We’ve seen a lot of hype about the growth of solar in recent years and how it’s expected to be the dominant source of energy by 2030.
Just in case you’ve been hiding under a rock for the last few years and haven’t been tracking the exponential growth that solar has been having, here’s a small recap:
In the last 10 years, solar has experienced an explosive annual growth in installed capacity of 51%.
It has been doubling every 2 years and has been for the last 20 years. In 2012, solar supplied 0.5% of the world’s global electricity needs. Currently, solar supplies about 2%.
If solar keeps this growth, we’re only 12 years away (or six doublings) from supplying 100% of our energy needs with solar.
According to Deutsche Bank, solar will be the dominant global electricity source by 2030.
So, the question is: can solar keep this growth curve and actually dominate the energy market in the near future?
The answer is simple: it can and it should.
In fact, it might even accelerate.
Why? If it doesn’t, we’re going to get fried, literally.
A report published recently stated that if we want to keep this planet from heating more than 2C, we can’t burn more fossil fuels. No more of our electricity can come from fossil fuels. They have to stay in the ground. We can’t burn them.
So, if we actually want live on this planet and leave it in habitable conditions for future generations, this has to happen. Solar and renewables have to dominate the electricity production panorama in the next 10-20 years. There’s no doubt about it.
So, why might solar’s growth actually accelerate?
When technologies reach a certain point, the point of critical mass, their growth actually accelerates. There are several theories that back this up.
The law of diffusion of innovations
This law states explains how, why and at what rate new ideas and technologies spread. It states that when 15% of people accept an innovation, it will quickly spread to 60% of the target population.
The law of the few
This one states that when 10% of the population holds an unshakable belief, the majority of society will adopt their belief. Once this key type of people champion an idea, it will spread throughout society.
If these laws are true, solar is on the brink of mass adoption. Let’s take the US for example.

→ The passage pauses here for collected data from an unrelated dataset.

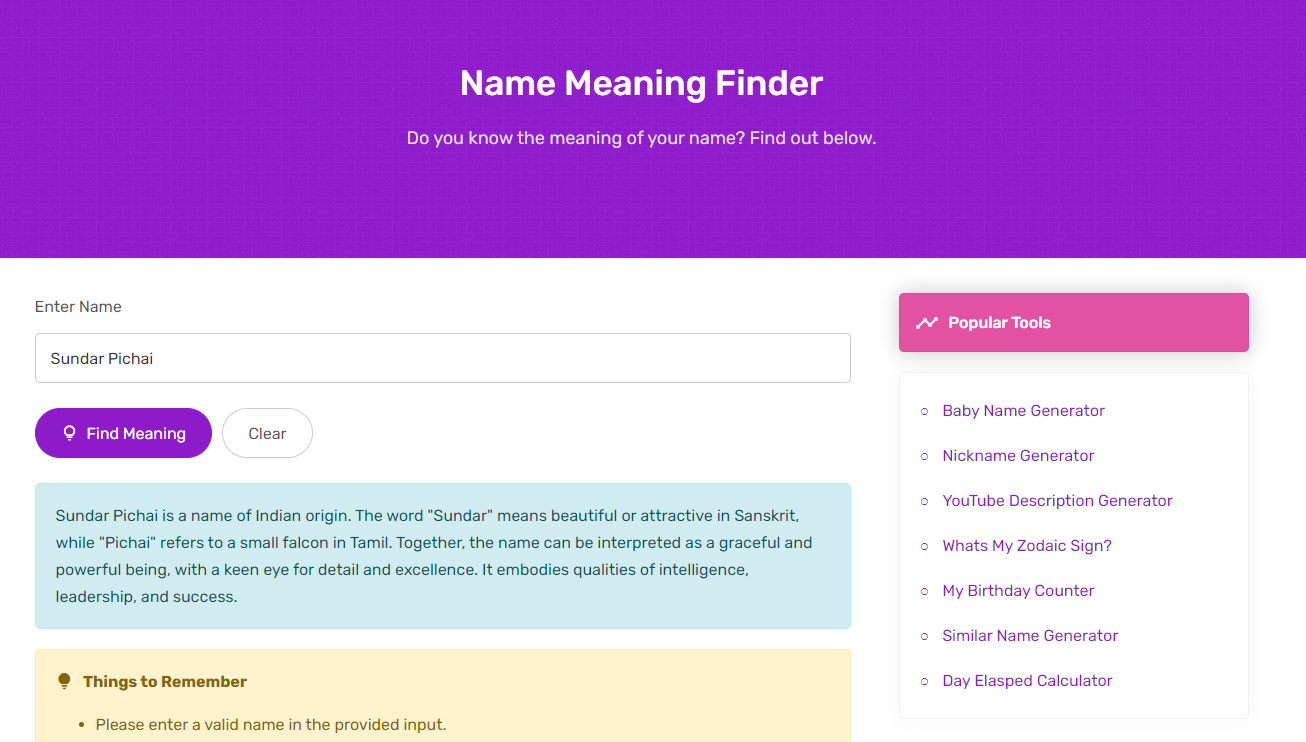Open the YouTube Description Generator
This screenshot has width=1306, height=742.
[x=1057, y=500]
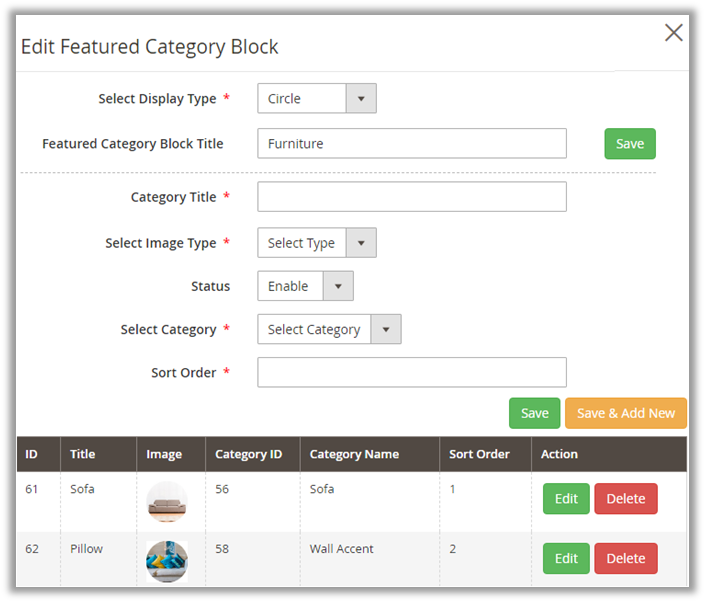Open the Status Enable dropdown

[305, 286]
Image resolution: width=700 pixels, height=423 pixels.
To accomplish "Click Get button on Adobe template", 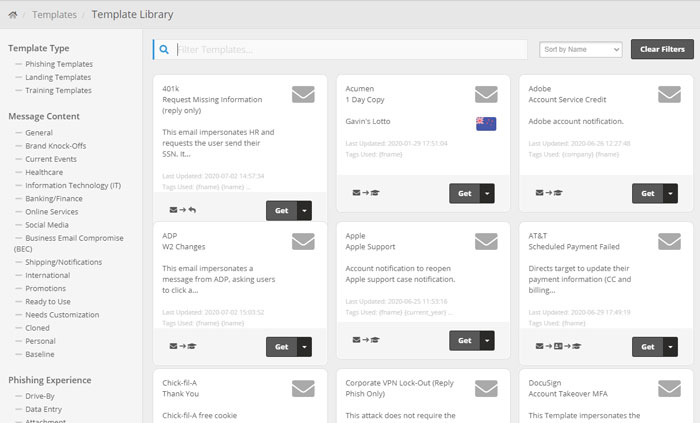I will point(647,193).
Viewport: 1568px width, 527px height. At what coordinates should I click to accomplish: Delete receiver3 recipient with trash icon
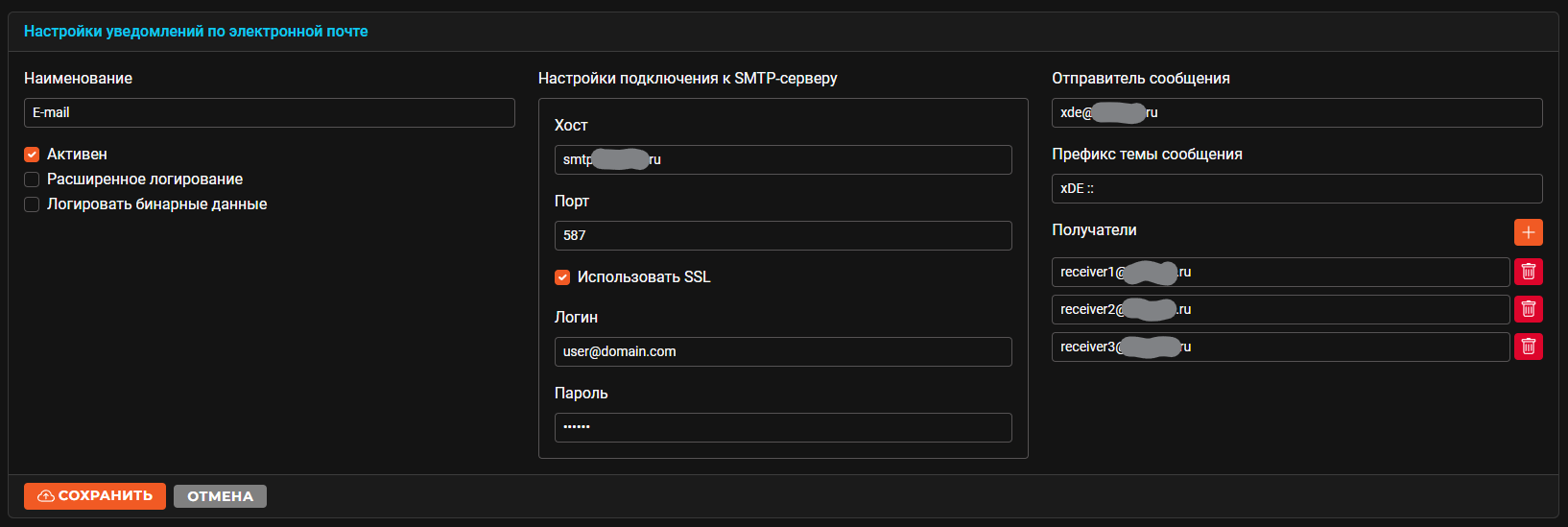coord(1529,347)
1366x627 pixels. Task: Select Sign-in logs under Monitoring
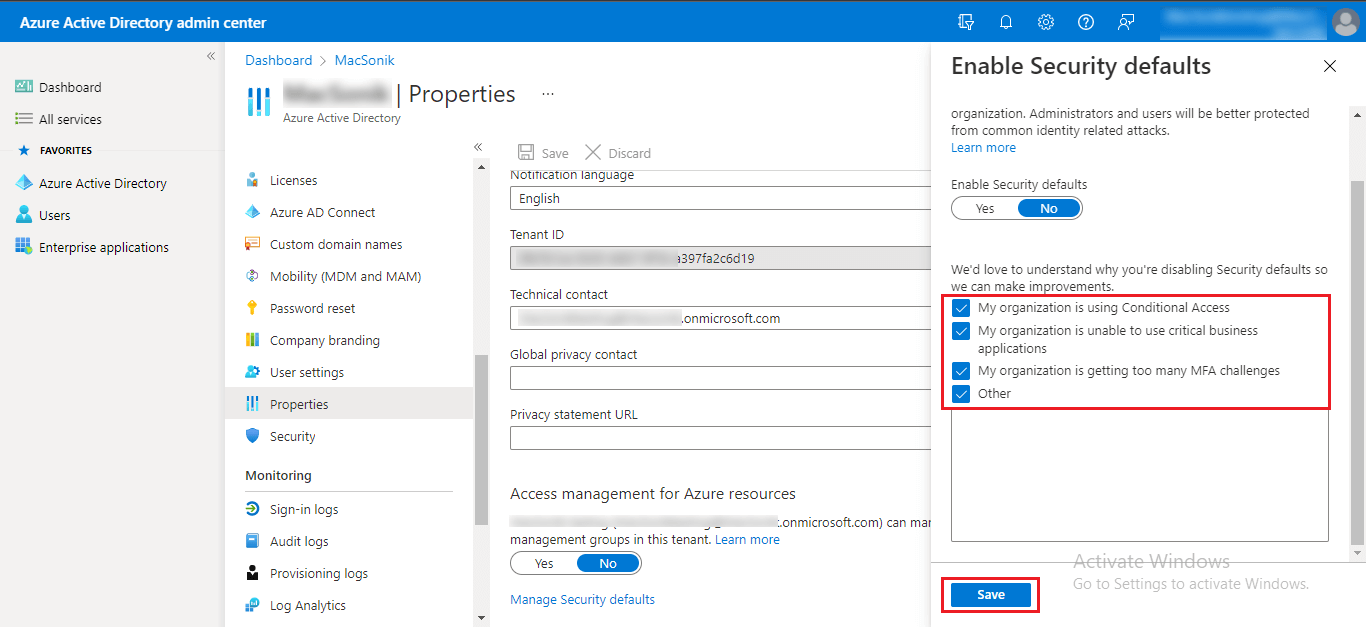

According to Greentech Media, the US has 9 million households that are ideal for solar. Earlier this year, the US reached the milestone of 1 million solar systems nationwide (11%). This is no small feat, it took about 40 years to achieve, and now the US is expected to reach the 2 million mark by 2018, in just 2 years.
Right now a solar system is installed in the US every 2.5 minutes.
Sounds like accelerating growth, right?
Crossing the Chasm
There is just one little caveat. To actually jump from the early adopters of new technologies and innovations to mass market, there is a chasm that needs to be crossed.
At the end of the day, the acceptance of solar in any market is influenced by a set of artificial variables; including public policy, market regulations, and incentives. This makes each and every market unique. Therefore, these laws might not apply to the market as a whole, YET.
The Tipping Point For Solar
There is one aspect of solar that will change this dynamic. Once we cross this point, no one will be able to stop mass adoption. The point I’m talking about is grid parity.
Grid parity is the point in which solar, or any other type of alternative energy source, can produce electricity at the same price from the electricity grid (your utility).
Grid parity by itself doesn’t offer much incentive for the mass market to adopt solar. But once we go beyond grid parity, the story changes. Once solar electricity is cheaper than electricity from the grid, the reasons not to go solar are harder to find.
The good news is that this is already happening. The cost of electricity from solar is now cheaper than retail electricity for a growing number of people.
So, brace yourselves, as solar electricity prices keep on falling, we’re going to see mass adoption of solar at accelerating rates.